▸ **WORK ORDER**:
Quote, word for word, only the lines running from the line with "Instruction: Select Գեղարքունիք" through the end of the listing. Leave out the pictures.

▸ **SUPPLIED RECORDS**:
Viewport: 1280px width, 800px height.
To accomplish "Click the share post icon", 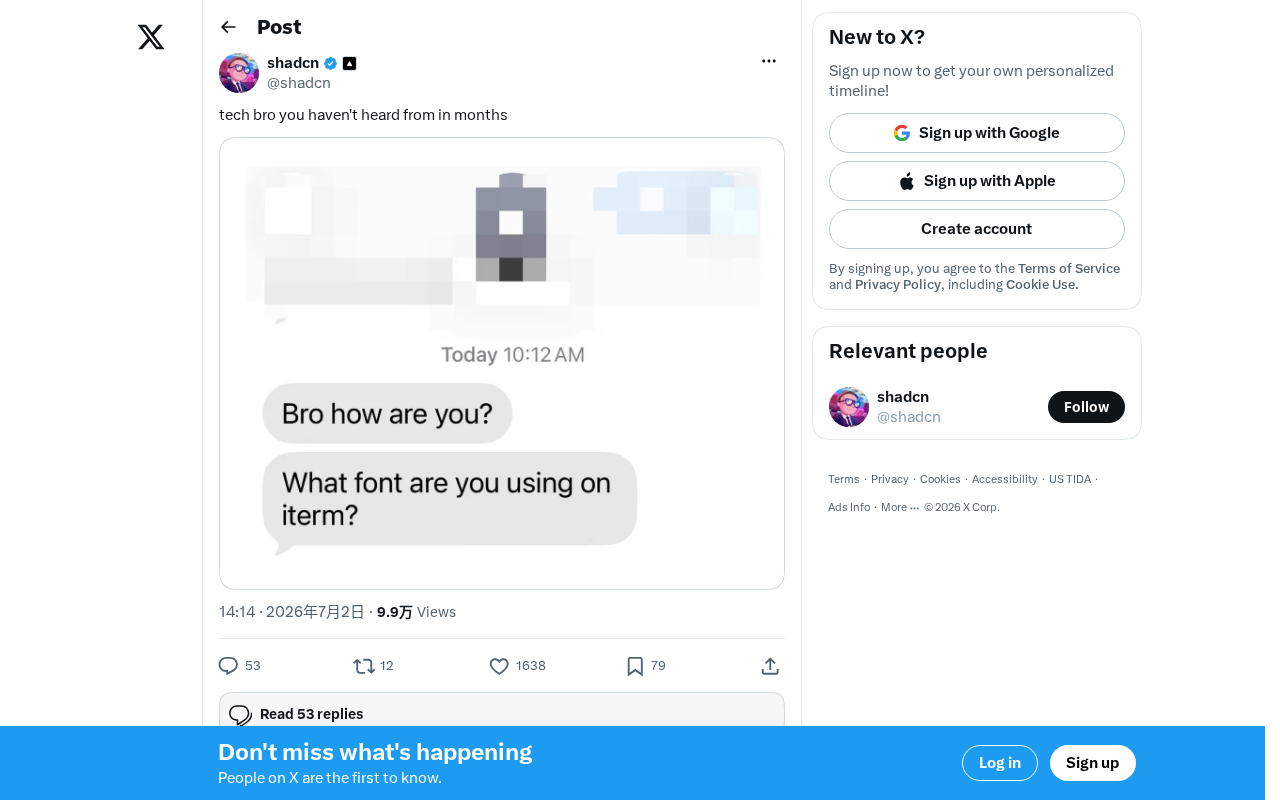I will click(770, 666).
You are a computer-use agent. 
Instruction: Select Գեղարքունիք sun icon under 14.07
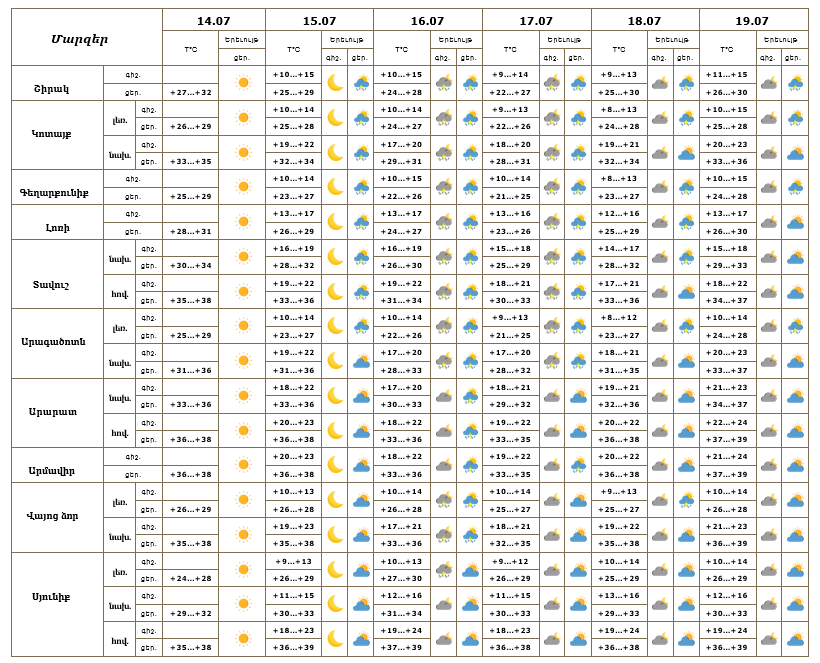click(242, 187)
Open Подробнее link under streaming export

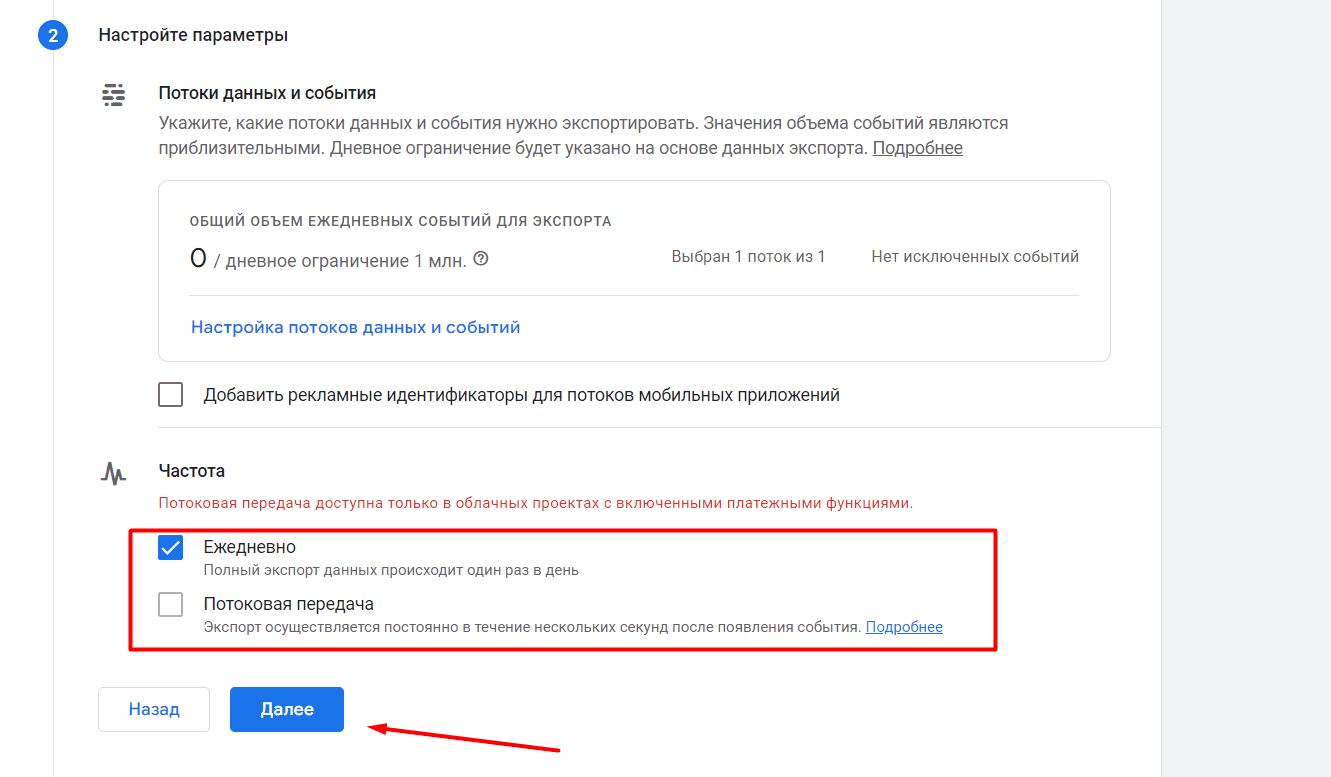[x=904, y=627]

▸ **EXERCISE RESPONSE**:
Instruction: Select Գեղարքունիք sun icon under 14.07
click(242, 187)
Open Подробнее link under streaming export

[x=904, y=627]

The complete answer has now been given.